The exploration of her own Irish heritage, lead fashion designer Aoibhe Maguire to represent her interpretation of faith and Biblical interpretation through macabre visuals including custom silicone pieces that awake a true spirit of revulsion. The Kingston School of Art alumna aims to shock people, and seeks the reverence and immaculacy. Her gripping work is featured in the October issue of Harper’s Bazaar UK and we took the opportunity to speak with the recent grad about her astonishing graduate collection.
Tell us a bit about yourself, you completed your studies at the Kingston School of Art earlier this year, how was your experience being part of such a prestigious art school and what did you learn?
My Graduate Collection, ‘Sin Inherited’ represents my visual experience of faith and biblical interpretation and preoccupation with the body as a vehicle of teaching and my revulsion at that image. Living and being in London is a creative experience in itself, however, it was extremely beneficial to be surrounded by other young designers and creatives and I owe a lot to the incredible people I’ve met and been encouraged by. Moving to a new city naturally evokes a lot of seeking and examination and having space and distance from Ireland allowed me space to grow as a designer and to examine how my upbringing has impacted the work I want to make.

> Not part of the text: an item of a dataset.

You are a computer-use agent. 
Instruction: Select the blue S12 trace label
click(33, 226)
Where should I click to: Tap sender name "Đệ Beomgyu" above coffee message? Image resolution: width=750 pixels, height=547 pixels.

"Living and being in London is a creative experience in itself, however, it was extremely beneficial to be surrounded by other young designers and creatives and I owe a lot to the incredible people I’ve met and been encouraged by."
With your graduate collection, you reference your Irish roots, while exploring replacing the notions of conventional religion for that of an environment religion, why do you feel so strongly about this topic and how is this reflected in your work?
My Irish-ness isn’t a theme I had previously explored during my studies, so to focus on why my heritage is important to me as my final project has been a rewarding experience. In focusing on a foundation of doing what you know, and knowing who you are, I’ve felt more connection to the land that cultivated me. Historically, islands are insular place’s and breed an isolated, folklore-intrenched culture. Sustainable practices are an act of environmental and heritage consciousness and influence my use of material hugely. All of my wool is natural and unprocessed from donegal, Ireland and all flax seed linens are second hand tablecloths, bedsheets and curtains. On a molecular level, flax seed behaves similar to human skin and that has really solidified my passion to utilise Irish produce.
Your collection is very graphic, showcasing baby hands adding a shock-value, why did you decide to follow this approach and what is the significance of the equally disturbing and intriguing imagery?
My personal experience with religion has always been one of disturbance and macabre, especially within images. Unclean hands, teeth, breasts, flailing tongues are visual keystone for my collection. My custom silicone pieces mimic the tactile nature of skin-on-skin and breach birth. The entanglement between Catholic sanity, purity and pregnancy- the impossible ‘Pregnant Virgin’ as ‘The Vehicle’ for christ was a conflicting and confusing image for myself, as-well as the act of birth itself as violence. Within the Biblical texts, the inflicting of birthing pain bestowed upon Eve was as punishment for defiance, breach birth’s as a means of further punishment. Interpretation is reality, so I did not believe in the reverence of the female body from the prospective of God, but from myself and the women around me.
"My personal experience with religion has always been one of disturbance and macabre, especially within images."
What stands about your work are the strong silhouettes, where did you look to for inspiration when creating your patterns and final pieces?
My inspiration for creating silhouettes tend to come from a lot of research. For ‘Sin Inherited’ I’ve looked primarily at traditional clothing from the Aran Islands, Communion girls as ‘brides of christ’, Virgin Mary iconography and the catholic practice of Idolatry, medical illustration of birthing procedures, 1970’s Catholic themed films like the ‘To The Devil A Daughter’ and ‘Alice, Sweet Alice’, Dominican ‘Order of Preachers’ Nun’s, d’Athanasius Kircher’s novel “Arca Noe”, various offertory hymns and Irish folk music. Construction-wise I looked to Jill Sander’s, Margiela, Demeulemeester and Simone Rocha for proportions and Sinead O’Dywer for silicone work.
Since graduating, you have joined Fashion Crossover London, what other plans do you have for yourself and your brand in the future?
I am excited to start in the industry and plan on working with established designers and startup crafters to continue my education in different fields and specialism’s. I had planned on traveling throughout for this but unfortunately COVID-19 has changed how we will all operate professionally in the future. For now I’m continuing my work in London.
"I am excited to start in the industry and plan on working with established designers and startup crafters to continue my education in different fields and specialism’s."